If a severe hypersensitivity reaction (e.g., anaphylaxis) occurs, immediately discontinue therapy and initiate appropriate medical treatment. In patients with MPS I there is an increased prevalence of coronary artery disease; therefore, exercise caution if epinephrine is being considered for use. Interventions for severe hypersensitivity reactions have included resuscitation, mechanical ventilatory support, emergency tracheotomy, hospitalization, and treatment with inhaled beta-adrenergic agonists, epinephrine, and IV corticosteroids.
Consider risks and benefits of readministration following severe hypersensitivity reactions. Rechallenge using slower infusion rates may occur; desensitization procedures may also be considered. If readministration is undertaken, ensure patient tolerates infusion. Infusion rate may be increased to recommended rate if patient tolerates infusion. If a mild or moderate hypersensitivity reaction occurs, consider temporarily holding infusion or slowing infusion rate.
Acute Respiratory Complications Associated with Administration
Risk of infusion reactions may be elevated in patients with an acute febrile or respiratory illness at time of laronidase infusion (see Boxed Warning). Consider patient’s clinical status prior to laronidase infusion and a delay in therapy if necessary.
Perform an evaluation of airway patency prior to laronidase administration as sleep apnea is common in MPS I patients. Patients using supplemental oxygen or continuous positive airway pressure (CPAP) during sleep should have these treatments readily available during infusion in the event of an infusion reaction, or extreme drowsiness/sleep induced by antihistamine use.

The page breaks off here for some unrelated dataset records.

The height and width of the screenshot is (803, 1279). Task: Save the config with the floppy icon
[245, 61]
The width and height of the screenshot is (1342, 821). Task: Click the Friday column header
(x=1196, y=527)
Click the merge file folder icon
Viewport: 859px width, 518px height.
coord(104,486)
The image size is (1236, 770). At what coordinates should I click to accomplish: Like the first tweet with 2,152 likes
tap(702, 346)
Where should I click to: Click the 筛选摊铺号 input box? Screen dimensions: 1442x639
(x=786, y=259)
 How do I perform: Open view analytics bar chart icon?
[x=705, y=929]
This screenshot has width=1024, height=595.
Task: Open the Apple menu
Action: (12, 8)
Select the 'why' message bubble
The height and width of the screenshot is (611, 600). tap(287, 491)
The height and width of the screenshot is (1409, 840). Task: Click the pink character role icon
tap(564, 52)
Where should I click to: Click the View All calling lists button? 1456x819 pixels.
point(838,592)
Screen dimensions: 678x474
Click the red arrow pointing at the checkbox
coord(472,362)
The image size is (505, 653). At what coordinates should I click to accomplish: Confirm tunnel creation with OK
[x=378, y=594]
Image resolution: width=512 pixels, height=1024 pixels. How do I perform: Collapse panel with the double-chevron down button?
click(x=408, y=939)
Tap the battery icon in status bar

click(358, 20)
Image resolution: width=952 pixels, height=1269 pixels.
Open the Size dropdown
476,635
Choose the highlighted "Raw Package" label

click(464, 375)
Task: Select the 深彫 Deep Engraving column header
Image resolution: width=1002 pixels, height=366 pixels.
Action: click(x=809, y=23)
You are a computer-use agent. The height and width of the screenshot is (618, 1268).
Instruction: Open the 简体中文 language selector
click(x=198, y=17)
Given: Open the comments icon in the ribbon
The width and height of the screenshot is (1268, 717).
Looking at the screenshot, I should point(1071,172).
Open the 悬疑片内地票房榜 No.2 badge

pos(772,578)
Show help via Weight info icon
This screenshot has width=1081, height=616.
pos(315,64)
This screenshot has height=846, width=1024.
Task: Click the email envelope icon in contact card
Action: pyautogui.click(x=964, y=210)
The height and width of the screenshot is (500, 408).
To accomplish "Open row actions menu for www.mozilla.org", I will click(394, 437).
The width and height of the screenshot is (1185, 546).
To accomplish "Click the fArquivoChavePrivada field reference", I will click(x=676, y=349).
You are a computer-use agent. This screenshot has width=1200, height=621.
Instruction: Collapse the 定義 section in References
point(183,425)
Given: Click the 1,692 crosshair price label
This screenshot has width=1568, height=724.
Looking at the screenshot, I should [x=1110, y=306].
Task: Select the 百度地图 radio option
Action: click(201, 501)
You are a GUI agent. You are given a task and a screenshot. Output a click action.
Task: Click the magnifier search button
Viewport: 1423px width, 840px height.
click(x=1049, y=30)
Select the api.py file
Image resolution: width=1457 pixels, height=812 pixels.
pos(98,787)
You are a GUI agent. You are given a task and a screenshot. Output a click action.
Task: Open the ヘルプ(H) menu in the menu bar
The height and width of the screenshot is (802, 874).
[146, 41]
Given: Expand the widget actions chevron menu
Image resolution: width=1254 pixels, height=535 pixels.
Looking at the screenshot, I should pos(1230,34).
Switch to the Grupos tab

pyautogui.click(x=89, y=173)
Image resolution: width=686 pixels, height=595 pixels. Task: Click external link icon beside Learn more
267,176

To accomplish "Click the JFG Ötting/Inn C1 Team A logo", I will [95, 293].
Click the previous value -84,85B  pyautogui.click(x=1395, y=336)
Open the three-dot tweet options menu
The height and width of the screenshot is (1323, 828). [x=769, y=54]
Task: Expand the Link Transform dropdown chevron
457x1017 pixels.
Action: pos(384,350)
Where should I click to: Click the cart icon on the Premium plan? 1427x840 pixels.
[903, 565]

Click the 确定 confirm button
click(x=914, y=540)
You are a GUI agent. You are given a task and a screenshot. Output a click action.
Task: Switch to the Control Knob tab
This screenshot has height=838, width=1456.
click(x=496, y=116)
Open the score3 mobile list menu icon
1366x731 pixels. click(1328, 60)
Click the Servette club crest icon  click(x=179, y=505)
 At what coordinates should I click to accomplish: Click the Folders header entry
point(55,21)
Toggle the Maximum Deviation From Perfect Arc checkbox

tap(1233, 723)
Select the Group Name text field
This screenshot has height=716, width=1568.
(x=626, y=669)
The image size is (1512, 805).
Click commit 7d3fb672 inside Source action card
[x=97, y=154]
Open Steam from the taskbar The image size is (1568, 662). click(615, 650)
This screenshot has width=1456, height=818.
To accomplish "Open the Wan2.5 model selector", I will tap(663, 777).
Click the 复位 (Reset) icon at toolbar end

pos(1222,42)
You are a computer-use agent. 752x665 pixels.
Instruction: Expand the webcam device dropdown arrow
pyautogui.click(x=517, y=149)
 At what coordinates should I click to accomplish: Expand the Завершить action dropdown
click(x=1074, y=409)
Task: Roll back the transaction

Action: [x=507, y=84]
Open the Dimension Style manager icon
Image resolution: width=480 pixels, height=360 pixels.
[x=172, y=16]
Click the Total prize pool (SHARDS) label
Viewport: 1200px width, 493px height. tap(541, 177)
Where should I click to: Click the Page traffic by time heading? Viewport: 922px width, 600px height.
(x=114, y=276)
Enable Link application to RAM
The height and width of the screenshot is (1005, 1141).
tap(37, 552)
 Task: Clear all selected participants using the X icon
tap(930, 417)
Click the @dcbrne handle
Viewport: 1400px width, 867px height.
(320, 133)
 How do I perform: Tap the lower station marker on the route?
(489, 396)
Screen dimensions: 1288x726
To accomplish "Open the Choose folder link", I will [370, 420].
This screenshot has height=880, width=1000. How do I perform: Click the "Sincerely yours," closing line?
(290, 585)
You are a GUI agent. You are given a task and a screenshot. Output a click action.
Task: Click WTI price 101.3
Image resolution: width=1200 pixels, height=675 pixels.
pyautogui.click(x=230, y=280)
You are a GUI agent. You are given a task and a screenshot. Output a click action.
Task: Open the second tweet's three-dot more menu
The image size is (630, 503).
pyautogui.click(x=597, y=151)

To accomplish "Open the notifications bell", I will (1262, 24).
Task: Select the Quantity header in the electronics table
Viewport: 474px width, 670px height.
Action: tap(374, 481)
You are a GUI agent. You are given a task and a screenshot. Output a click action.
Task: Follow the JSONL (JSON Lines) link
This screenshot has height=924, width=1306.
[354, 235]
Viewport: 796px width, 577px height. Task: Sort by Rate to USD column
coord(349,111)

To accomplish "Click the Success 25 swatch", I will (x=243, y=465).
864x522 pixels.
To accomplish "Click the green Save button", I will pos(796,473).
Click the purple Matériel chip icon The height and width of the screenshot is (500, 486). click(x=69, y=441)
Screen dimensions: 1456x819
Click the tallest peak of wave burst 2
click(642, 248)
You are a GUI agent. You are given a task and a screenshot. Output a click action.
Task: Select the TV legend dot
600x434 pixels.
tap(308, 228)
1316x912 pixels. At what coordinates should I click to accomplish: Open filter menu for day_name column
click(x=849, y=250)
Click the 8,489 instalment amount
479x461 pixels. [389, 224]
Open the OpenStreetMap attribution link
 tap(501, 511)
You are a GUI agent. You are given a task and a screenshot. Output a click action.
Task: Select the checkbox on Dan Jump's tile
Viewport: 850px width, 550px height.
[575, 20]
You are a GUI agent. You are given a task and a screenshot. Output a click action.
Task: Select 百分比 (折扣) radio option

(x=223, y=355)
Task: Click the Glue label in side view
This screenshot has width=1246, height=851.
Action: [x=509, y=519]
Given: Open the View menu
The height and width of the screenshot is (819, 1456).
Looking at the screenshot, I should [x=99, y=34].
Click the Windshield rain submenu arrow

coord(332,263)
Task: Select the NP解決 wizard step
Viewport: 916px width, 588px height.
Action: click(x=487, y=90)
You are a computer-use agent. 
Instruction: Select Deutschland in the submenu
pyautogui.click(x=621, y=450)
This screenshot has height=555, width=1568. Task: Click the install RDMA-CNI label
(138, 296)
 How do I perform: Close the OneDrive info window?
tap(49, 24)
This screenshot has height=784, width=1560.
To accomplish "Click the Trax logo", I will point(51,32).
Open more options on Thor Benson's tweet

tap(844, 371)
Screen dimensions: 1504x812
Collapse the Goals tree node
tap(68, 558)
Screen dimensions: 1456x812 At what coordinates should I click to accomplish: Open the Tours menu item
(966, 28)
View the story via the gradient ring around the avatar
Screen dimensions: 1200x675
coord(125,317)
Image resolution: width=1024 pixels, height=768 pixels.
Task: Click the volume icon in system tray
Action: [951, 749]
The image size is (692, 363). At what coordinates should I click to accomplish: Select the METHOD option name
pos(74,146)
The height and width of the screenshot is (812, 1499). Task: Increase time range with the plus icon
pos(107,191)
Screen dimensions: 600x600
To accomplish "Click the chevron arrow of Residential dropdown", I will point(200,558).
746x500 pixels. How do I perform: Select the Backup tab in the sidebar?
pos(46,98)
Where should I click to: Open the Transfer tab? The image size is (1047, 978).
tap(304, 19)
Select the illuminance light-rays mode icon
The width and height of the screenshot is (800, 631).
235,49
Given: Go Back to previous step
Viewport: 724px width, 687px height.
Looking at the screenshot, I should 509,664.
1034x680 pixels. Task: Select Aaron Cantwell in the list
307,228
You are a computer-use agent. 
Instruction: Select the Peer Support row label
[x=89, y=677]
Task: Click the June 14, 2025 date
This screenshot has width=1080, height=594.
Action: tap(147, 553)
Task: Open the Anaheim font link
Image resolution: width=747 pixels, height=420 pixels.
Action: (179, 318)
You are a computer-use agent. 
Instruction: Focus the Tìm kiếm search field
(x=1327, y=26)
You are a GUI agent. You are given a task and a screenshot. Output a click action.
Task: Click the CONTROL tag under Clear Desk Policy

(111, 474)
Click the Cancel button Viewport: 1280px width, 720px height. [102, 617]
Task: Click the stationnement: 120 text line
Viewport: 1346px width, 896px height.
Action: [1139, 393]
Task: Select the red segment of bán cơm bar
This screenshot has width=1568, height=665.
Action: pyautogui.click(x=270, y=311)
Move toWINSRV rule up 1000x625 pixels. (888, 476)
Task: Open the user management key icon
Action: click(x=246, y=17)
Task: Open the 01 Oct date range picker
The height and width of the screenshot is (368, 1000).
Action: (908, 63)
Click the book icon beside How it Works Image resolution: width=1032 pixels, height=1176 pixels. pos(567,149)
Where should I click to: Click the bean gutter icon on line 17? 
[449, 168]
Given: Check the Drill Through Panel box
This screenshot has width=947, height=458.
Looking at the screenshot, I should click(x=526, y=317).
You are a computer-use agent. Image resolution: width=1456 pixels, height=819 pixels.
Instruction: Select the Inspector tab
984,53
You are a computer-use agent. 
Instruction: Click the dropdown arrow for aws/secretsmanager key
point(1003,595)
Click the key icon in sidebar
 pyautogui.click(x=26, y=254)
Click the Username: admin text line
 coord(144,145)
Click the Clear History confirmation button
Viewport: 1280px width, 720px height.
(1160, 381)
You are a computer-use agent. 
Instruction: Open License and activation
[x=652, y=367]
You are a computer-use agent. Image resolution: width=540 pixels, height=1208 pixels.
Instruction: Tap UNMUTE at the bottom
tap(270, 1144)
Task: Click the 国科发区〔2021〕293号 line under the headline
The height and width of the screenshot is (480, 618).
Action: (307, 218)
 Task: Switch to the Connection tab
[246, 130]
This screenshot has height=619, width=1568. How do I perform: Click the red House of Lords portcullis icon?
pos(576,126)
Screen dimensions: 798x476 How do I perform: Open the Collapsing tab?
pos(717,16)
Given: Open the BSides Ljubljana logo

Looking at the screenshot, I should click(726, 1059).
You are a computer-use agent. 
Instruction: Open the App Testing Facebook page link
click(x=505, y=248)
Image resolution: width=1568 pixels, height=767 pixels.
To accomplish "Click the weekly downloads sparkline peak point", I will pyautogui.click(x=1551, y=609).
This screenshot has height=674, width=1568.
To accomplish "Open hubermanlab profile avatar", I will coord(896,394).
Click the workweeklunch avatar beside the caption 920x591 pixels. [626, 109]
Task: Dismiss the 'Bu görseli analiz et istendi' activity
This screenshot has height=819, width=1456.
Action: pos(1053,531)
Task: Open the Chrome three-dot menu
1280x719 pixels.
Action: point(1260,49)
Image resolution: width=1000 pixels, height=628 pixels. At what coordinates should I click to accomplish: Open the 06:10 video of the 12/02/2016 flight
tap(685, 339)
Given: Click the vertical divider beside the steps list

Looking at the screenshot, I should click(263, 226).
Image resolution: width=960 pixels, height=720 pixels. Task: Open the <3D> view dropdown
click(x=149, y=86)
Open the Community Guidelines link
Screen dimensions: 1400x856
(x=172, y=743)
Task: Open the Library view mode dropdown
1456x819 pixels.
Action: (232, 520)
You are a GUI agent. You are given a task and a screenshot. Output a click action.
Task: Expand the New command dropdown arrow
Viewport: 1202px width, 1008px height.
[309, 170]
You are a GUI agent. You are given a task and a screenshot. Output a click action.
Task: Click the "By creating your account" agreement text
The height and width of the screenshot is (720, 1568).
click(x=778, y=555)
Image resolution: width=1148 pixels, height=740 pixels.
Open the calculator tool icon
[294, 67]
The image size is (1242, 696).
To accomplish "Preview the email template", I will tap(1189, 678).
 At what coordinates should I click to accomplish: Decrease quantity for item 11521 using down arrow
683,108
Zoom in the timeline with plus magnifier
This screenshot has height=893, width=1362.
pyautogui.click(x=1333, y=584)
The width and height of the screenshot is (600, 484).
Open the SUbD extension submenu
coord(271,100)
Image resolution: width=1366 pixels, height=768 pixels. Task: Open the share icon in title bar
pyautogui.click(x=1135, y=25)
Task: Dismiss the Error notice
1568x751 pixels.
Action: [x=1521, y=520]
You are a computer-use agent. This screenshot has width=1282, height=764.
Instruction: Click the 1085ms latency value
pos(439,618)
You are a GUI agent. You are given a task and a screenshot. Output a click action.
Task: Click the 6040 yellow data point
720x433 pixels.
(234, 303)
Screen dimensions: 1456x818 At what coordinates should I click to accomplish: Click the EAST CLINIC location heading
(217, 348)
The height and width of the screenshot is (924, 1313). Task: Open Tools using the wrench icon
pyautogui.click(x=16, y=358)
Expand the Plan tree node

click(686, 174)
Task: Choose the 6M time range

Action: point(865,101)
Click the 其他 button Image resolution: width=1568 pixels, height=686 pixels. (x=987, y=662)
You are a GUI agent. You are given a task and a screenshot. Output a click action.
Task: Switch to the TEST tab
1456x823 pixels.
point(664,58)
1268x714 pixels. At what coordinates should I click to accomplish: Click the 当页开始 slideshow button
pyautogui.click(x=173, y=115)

Other Warnings/Precautions
Acute Cardiorespiratory Failure
In postmarketing, acute cardiorespiratory failure reported. Patients at an increased risk of serious exacerbation of cardiac or respiratory status during infusions include those susceptible to fluid overload, or those with an acute underlying respiratory illness or compromised cardiac and/or respiratory function for whom fluid restriction is indicated. Consider administration of a decreased total infusion volume and infusion rate to these patients. Additionally, appropriate medical monitoring and support measures should be readily available; some patients may require prolonged observation times.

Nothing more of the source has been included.